There are enough anti-vaxxers that the disease is likely to persist forever, albeit at a very low rate. Think how hard it has been with polio. Somewhere, there is a religious leader who will see as a plot to sterilize girls or install a chip into everyone or … If polio were ever to return to the US it will not be wiped out this time because of all the idiots. There is no vaccine against idiocy.
Hopefully this pandemic ends with a vaccine and the realization that vulnerability to biological attack is extraordinary. If a natural pandemic is this disruptive an engineered microbe or virus could be absolutely devastating.
Ironically, if COVID-19 had been more deadly, fewer people might have died.
Actually there is. But the injector make a very loud BANG when you administer it.
Yup, kills the host too fast. Can’t spread.
Well, not exactly. There’s no reason that a more fatal disease would necessarily be more quickly fatal. This disease could have killed children at the same rate and pace as seniors. Thus being more lethal but have a similar spread.
It’s the long asymptomatic period that makes COVID such a spreader despite the fact the actual transmissibility parameter from one known-sick person breathing on one known-healthy-nonimmune person is so poor.
The deniers love to fasten on the low per-exposure transmissibility, but forget that an asymptomatic spreader can encounter hundreds or thousands of people over the week they’re obliviously spreading. And all a single spreader has to do is infect 1 other person to keep it going, or 1.1 other people (on average) to have it go exponential.
A disease that was asymptomatic but transmissble for 3 weeks followed by even a 100% drop dead rate would be all but unstoppable in our current societies.
I’m thinking of something like smallpox. We are woefully underprepared for biological warfare. It’s scary.
Well there’s not much to be done about it outside of normal pandemic responses. It’s almost like being unprepared for a nuclear war. There’s little point in preparing.
Do you know anybody under 55 who has it? It still is often the sickest you have ever been.
If things keep on going the way they are going now, for the next month, I’m thinking that a lot of the anti-vax sentiment will have been cut off by a scary reality.

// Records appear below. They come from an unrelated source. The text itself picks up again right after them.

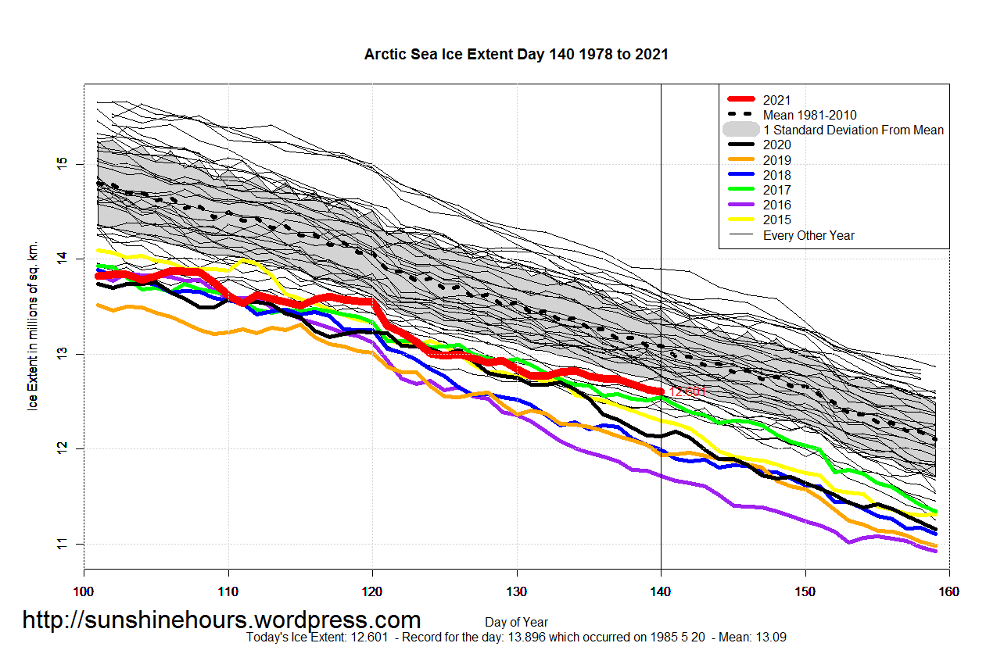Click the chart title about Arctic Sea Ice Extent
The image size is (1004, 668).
[x=516, y=55]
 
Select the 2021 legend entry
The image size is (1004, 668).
[x=777, y=100]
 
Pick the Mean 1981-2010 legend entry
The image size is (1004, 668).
[x=816, y=115]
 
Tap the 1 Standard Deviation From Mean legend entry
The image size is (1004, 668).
[x=853, y=130]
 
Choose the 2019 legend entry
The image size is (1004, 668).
[x=777, y=160]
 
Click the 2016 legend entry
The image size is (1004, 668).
[x=777, y=205]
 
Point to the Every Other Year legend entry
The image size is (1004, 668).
[x=809, y=235]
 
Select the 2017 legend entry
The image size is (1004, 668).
[x=777, y=190]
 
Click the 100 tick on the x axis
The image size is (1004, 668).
[x=84, y=591]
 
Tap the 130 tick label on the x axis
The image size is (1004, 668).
[x=516, y=591]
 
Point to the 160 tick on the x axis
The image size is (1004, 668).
[x=948, y=591]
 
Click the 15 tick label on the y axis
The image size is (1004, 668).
[x=61, y=164]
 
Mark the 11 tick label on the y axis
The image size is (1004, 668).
[x=61, y=544]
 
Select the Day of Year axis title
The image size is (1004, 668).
[x=516, y=623]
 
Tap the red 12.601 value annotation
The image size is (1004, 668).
[x=688, y=392]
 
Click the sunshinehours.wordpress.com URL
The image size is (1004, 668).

However, if I am wrong, and claims that 36 percent of nurses have made up their mind not to be vaccinated are true, this thing is going to drag out.

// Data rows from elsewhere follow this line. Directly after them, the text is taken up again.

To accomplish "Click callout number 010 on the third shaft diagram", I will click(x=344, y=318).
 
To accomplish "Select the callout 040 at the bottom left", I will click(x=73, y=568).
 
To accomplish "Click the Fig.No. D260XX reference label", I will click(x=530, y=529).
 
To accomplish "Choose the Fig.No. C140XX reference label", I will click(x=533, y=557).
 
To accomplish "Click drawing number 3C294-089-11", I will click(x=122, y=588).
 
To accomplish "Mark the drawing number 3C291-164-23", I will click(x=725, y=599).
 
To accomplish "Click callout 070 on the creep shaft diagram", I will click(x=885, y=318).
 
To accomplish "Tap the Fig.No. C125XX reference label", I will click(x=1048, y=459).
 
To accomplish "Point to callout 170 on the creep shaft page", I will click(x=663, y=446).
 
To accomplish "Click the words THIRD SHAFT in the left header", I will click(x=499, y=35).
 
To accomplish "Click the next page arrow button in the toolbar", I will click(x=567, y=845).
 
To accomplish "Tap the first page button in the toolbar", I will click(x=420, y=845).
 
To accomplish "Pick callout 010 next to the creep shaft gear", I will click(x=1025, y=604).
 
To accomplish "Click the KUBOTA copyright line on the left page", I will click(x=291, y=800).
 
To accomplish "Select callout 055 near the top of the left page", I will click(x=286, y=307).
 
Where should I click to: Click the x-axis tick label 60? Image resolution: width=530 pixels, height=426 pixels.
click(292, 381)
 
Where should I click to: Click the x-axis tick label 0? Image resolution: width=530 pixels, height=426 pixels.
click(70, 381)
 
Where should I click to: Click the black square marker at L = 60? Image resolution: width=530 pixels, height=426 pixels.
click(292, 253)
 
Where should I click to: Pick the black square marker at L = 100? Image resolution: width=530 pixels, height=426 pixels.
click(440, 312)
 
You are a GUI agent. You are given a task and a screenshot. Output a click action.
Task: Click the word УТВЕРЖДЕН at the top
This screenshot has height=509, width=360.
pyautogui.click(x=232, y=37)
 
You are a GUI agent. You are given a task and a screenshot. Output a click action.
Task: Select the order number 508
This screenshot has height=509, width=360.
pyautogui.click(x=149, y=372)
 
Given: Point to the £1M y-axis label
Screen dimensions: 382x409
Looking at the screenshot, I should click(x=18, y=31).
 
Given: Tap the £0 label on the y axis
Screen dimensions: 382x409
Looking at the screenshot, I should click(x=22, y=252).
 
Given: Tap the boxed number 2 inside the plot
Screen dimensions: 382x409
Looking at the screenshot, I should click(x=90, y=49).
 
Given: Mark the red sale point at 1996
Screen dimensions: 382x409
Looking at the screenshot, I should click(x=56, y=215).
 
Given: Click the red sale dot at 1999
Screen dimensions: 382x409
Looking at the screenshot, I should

The important thing is to vaccinate those at highest risk of spreading it due to public contact, like teachers, health care works, and retail clerks. I’m 65 and will take it the minute I can get it. But if people like me, who work from home, are offered it early due to common risk factors like age, pre-existing medical conditions, or race, while the guy behind the pizza counter is sent to the back of the line, it is going to take much longer to beat this down into being a rare disease.

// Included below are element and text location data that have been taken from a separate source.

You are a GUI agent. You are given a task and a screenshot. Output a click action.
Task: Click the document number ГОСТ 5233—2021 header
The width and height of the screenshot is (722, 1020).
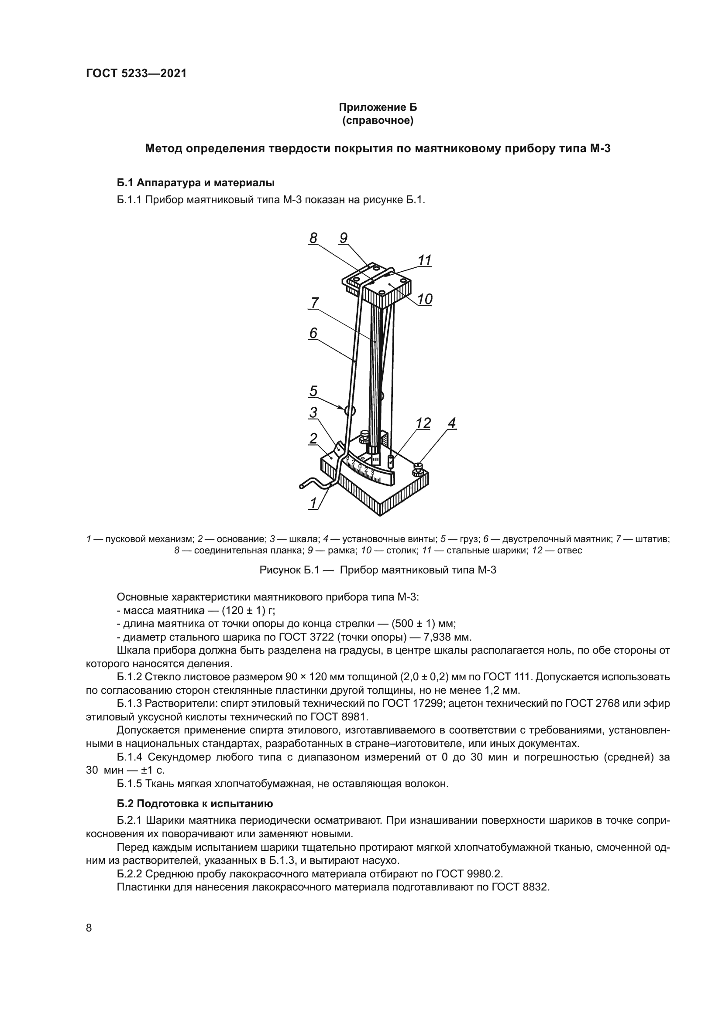click(136, 73)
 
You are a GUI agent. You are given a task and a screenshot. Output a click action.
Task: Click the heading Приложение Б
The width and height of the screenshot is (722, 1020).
click(378, 107)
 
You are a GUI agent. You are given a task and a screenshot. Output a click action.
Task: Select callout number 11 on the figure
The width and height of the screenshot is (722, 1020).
click(425, 260)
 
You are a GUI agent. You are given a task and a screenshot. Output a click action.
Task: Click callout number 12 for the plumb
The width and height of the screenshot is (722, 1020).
click(423, 423)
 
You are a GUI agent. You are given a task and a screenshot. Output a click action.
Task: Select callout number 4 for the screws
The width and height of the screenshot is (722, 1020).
click(451, 423)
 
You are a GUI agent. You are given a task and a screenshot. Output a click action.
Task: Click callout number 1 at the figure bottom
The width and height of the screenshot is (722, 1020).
click(313, 503)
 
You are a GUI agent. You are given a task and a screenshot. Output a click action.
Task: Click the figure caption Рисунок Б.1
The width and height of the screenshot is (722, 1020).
click(378, 570)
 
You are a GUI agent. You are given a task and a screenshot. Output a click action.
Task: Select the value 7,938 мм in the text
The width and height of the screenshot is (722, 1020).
click(447, 638)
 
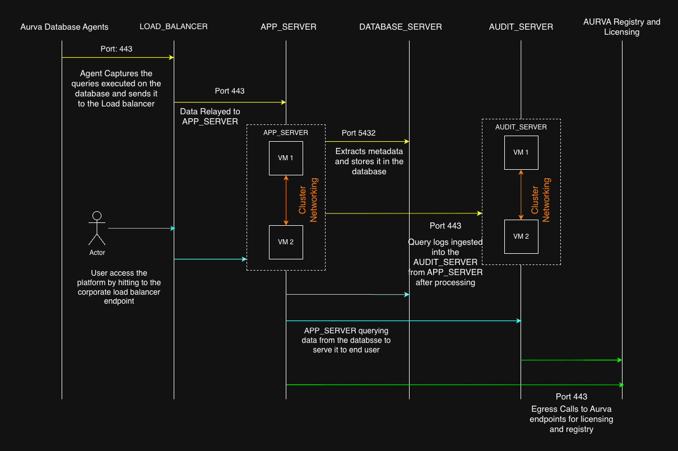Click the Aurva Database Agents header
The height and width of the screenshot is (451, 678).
click(x=64, y=27)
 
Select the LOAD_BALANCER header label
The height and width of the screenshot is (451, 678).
click(x=174, y=27)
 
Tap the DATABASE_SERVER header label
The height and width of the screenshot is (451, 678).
click(x=401, y=27)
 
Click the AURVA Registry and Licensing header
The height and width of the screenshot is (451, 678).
click(x=621, y=27)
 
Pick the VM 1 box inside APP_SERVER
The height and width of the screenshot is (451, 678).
click(x=286, y=158)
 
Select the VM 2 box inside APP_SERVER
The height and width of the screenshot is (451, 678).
click(x=286, y=242)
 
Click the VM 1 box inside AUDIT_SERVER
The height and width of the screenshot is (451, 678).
click(x=521, y=152)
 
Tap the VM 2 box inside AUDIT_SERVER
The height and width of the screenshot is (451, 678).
click(x=521, y=236)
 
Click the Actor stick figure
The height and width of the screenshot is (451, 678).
click(x=97, y=228)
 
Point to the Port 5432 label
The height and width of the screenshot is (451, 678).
click(x=359, y=133)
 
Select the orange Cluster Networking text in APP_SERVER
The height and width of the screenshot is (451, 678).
click(x=308, y=200)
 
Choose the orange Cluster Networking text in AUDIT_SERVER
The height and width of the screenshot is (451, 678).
click(x=541, y=200)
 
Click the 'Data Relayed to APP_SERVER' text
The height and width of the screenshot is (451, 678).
click(x=210, y=117)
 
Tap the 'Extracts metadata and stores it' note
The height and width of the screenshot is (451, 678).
click(x=369, y=161)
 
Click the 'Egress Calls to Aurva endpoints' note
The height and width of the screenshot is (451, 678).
click(x=572, y=419)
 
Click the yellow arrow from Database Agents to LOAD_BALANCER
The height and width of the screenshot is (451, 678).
click(x=118, y=57)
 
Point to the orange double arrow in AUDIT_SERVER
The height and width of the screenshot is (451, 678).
click(x=521, y=194)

So what? I don’t care if it is the worst tummy ache you ever had. We’re talking about real damage, not 2 weeks off work.
And also, I reject your assertion. Most people under 55 barely notice it.
I’m not sure if you oppose my whole post, or just the part about severity of illness…
If you are correct, perhaps younger people should get the vaccine first, as they are more likely to spread it, day after day, without realizing need to self-quarantine.
I won’t seriously suggest that younger people be prioritized, but rather that those in public contract jobs go first regardless of age.
I guess I reject most of your post, just extra specifically the quoted part. Lol.
The way they seem to be going is correct. Healthcare workers as they are the grand disease vector and also we need them at work. Older people because they’re the ones who die. Then work your way down the age cohorts. With super dialed in numbers, yeah maybe there’s a better way. But it isn’t assuming grocery store clerks or pizza guys are main concern just because they interact with the public.